TOP 28 - The Complications of Tracheostomy in Patients with Bronchopulmonary Dysplasia: Analyzing Readmission and Mortality Risks
Friday, April 24, 2026
5:30pm - 8:00pm ET
Publication Number: 1788.TOP 28
Lucy Emery, Boston Children's Hospital, Boston, MA, United States; Jennifer M.. Perez, Boston Children's Hospital, Boston, MA, United States; Jonathan M. Gabbay, The Children's Hospital at Montefiore, Bronx, NY, United States; Ben Bajaj, Massachusetts General Brigham, Durham, NC, United States; Jonathan C. Levin, Harvard Medical School, Boston, MA, United States; Robert J. Graham, Boston Children's Hospital, Boston, MA, United States
Resident Boston Children's Hospital Boston, Massachusetts, United States
Background: Tracheostomy placement in infants with bronchopulmonary dysplasia (BPD) involves complex decision-making and carries significant implications for long-term outcomes such as readmission and mortality. Following discharge, infants with tracheostomy and BPD continue to experience high healthcare utilization and caregiver burden. These frequent readmissions, coupled with the demands of home mechanical ventilation and tracheostomy care, place substantial emotional, financial, and logistical strain on families.
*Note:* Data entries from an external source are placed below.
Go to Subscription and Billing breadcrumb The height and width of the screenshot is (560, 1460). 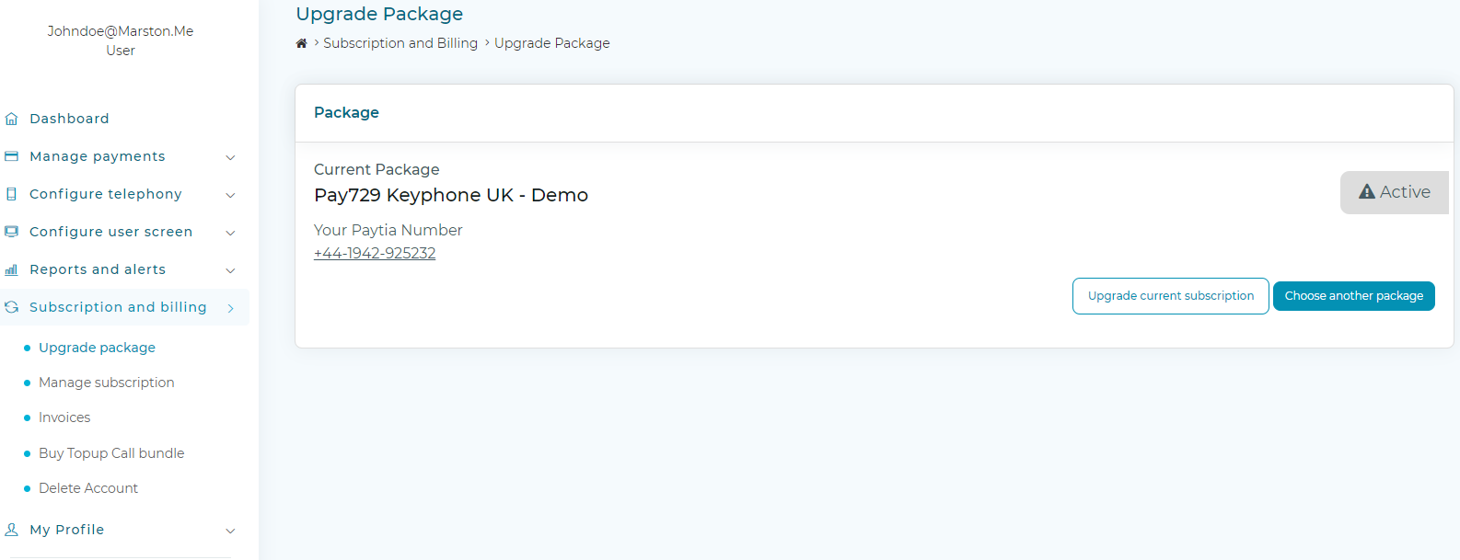click(x=400, y=43)
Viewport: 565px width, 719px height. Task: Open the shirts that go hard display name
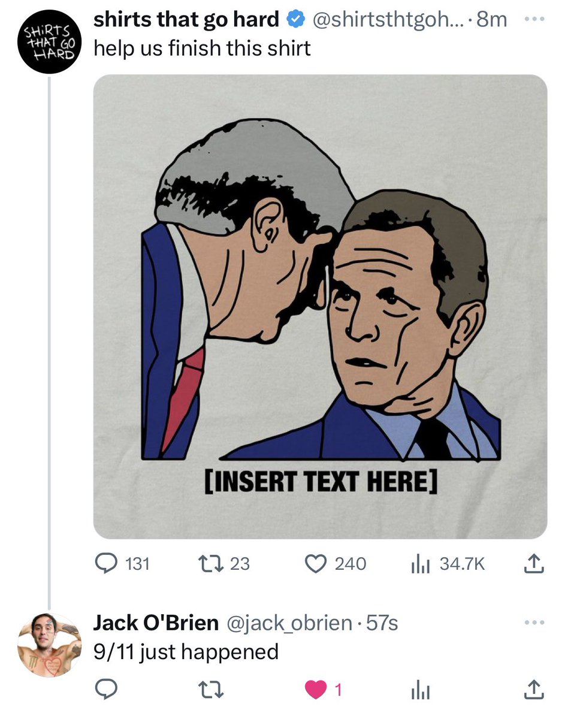[x=186, y=20]
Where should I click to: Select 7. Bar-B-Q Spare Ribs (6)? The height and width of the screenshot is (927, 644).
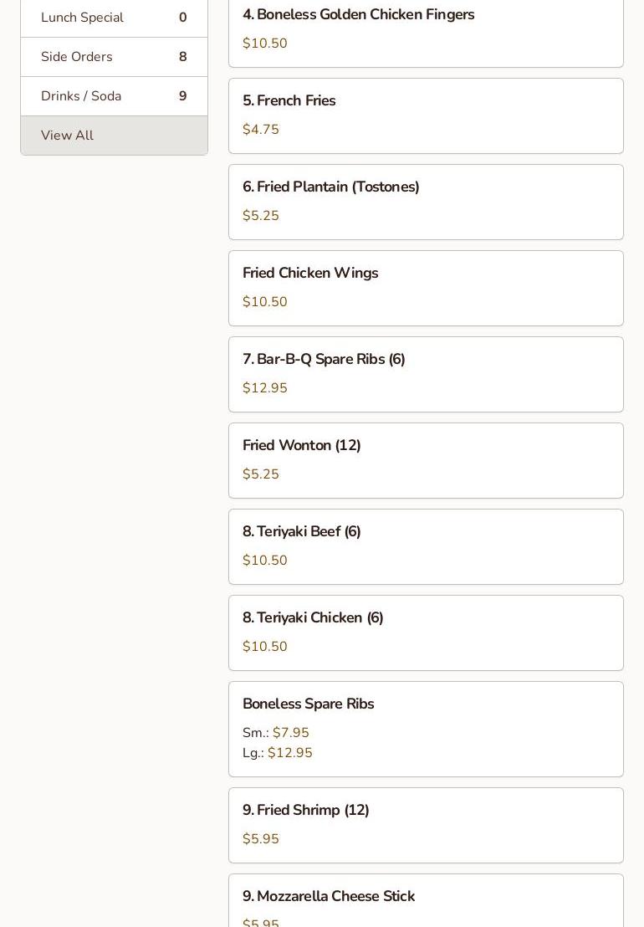(324, 360)
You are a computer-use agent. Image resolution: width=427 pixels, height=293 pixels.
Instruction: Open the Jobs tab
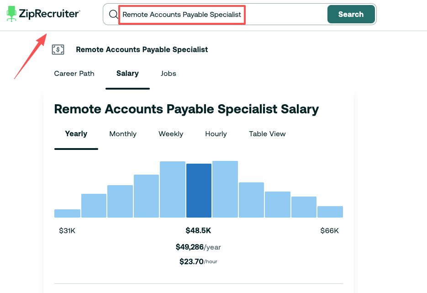(x=168, y=74)
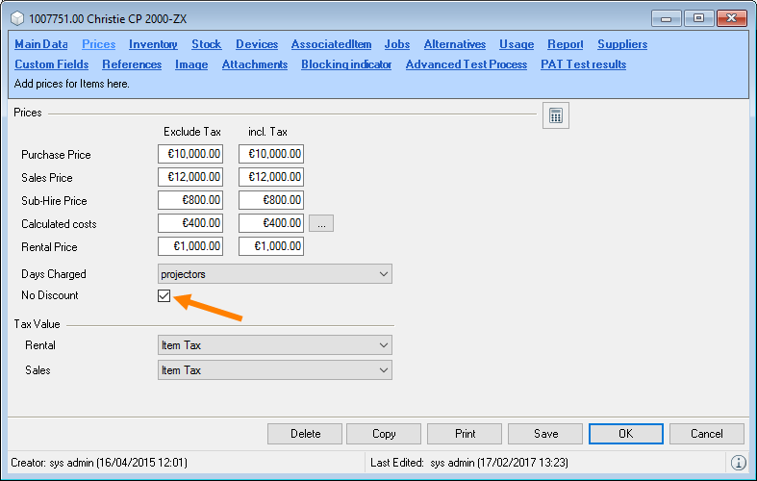The height and width of the screenshot is (481, 757).
Task: Switch to the Main Data tab
Action: [41, 44]
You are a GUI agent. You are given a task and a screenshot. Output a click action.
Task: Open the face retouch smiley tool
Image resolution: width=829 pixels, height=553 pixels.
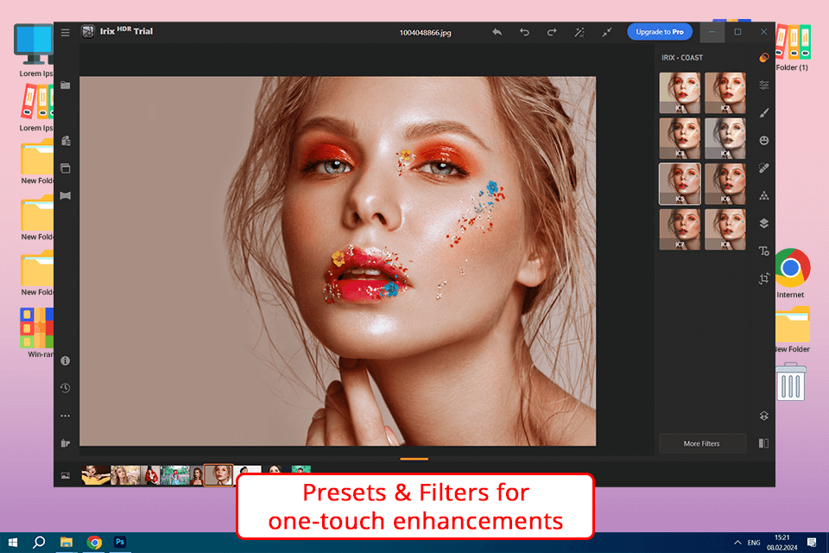click(x=763, y=140)
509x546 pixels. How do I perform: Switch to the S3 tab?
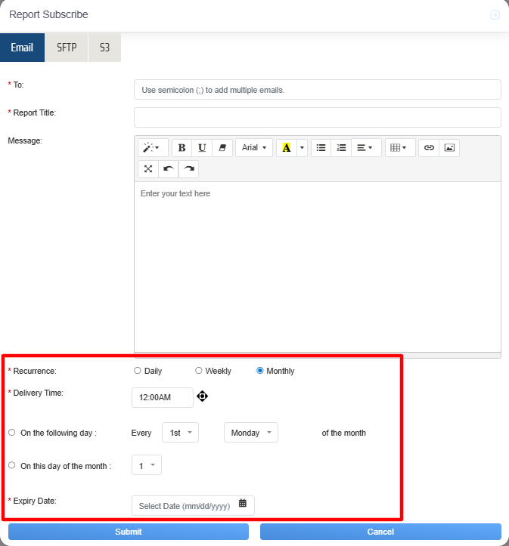coord(104,48)
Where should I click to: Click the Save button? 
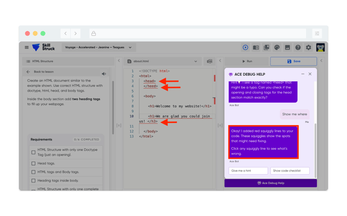click(x=293, y=61)
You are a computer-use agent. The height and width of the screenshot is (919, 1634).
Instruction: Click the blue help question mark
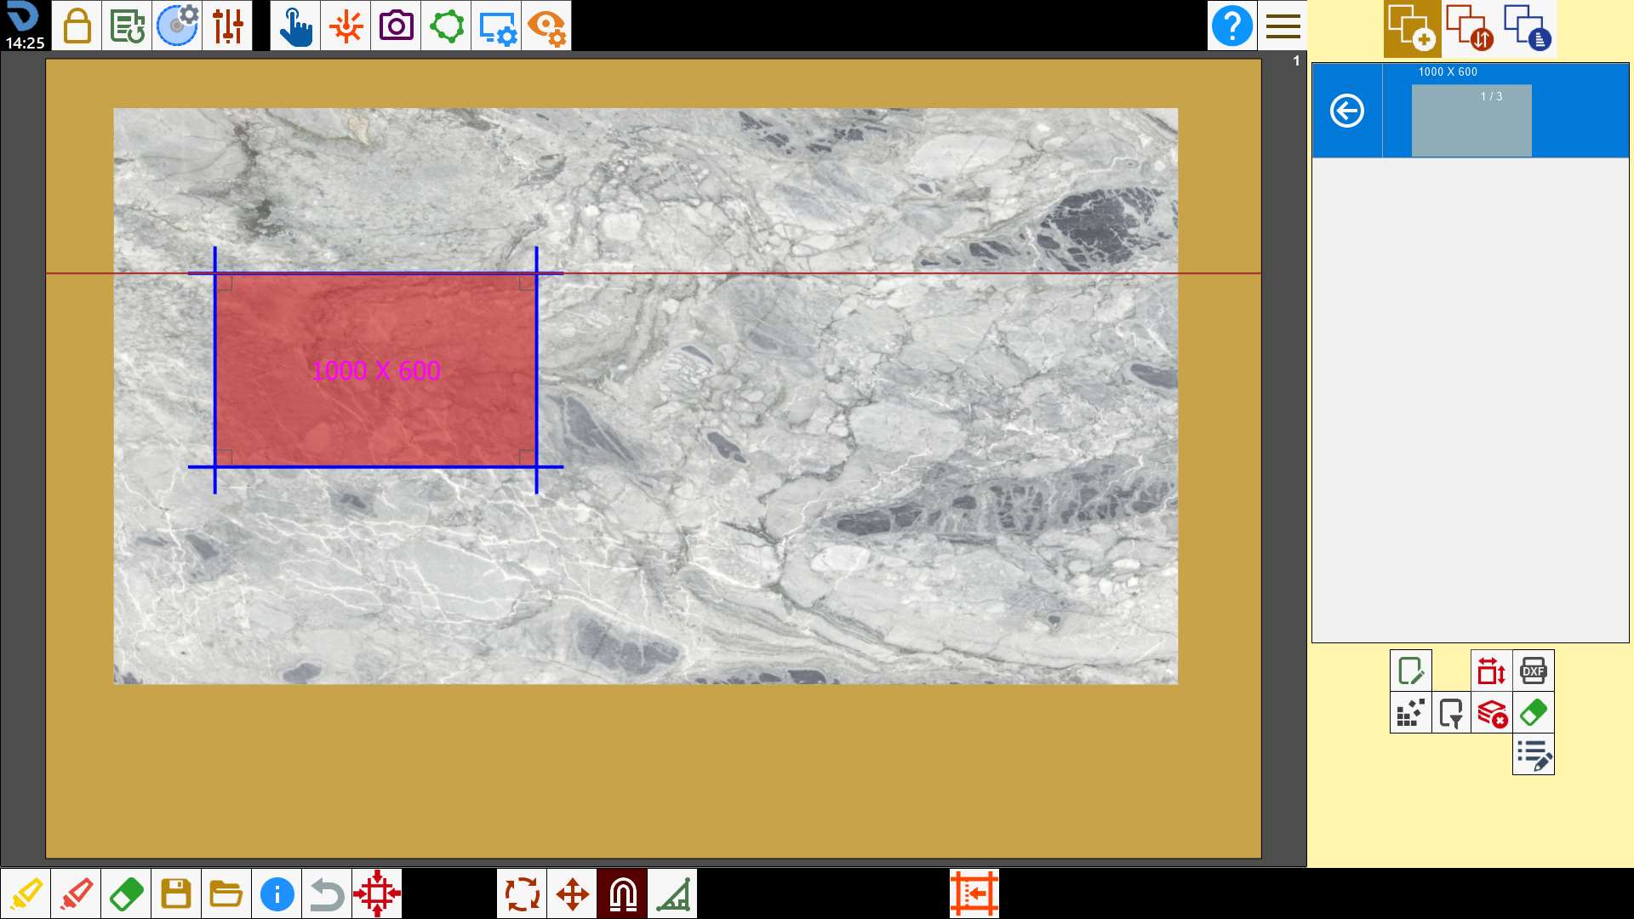1231,26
Analyzing risk factors for adverse healthcare outcomes after discharge provides insight into disparities and opportunities for intervention to reduce inequities in care. Objective: Identify risk factors associated with hospital readmissions and mortality among children with bronchopulmonary dysplasia who undergo tracheostomy. Design/Methods: Our cohort includes infants with BPD who underwent tracheostomy placement between January 1, 2016 and December 31, 2022 during index admission within the NICU from the Pediatric Health Information System (PHIS) database. The PHIS database is an administrative database that contains inpatient encounters from tertiary children’s hospitals affiliated with the Children’s Hospital Association (Lenexa, KS). After discharge from the encounter during which the tracheostomy was placed, patients will be followed for a two-year period to evaluate adverse healthcare utilization and outcomes. Our primary outcomes are time to first readmission, number of readmissions, and mortality. Secondary outcomes include total healthcare costs and time to decannulation. Descriptive analyses will be used to present demographic and clinical characteristics, and to summarize hospital resource utilization for the cohort. We will assess the associations between patient demographics and clinical factors and our outcomes using the Kaplan-Meier method and semi-parametric modeling for time to event outcomes and generalized linear models for number of readmissions with inclusion of a random effect to account for hospital-level clusters. Center and regional-level variation in timing of tracheostomy placement and decannulation will be assessed via log-rank tests.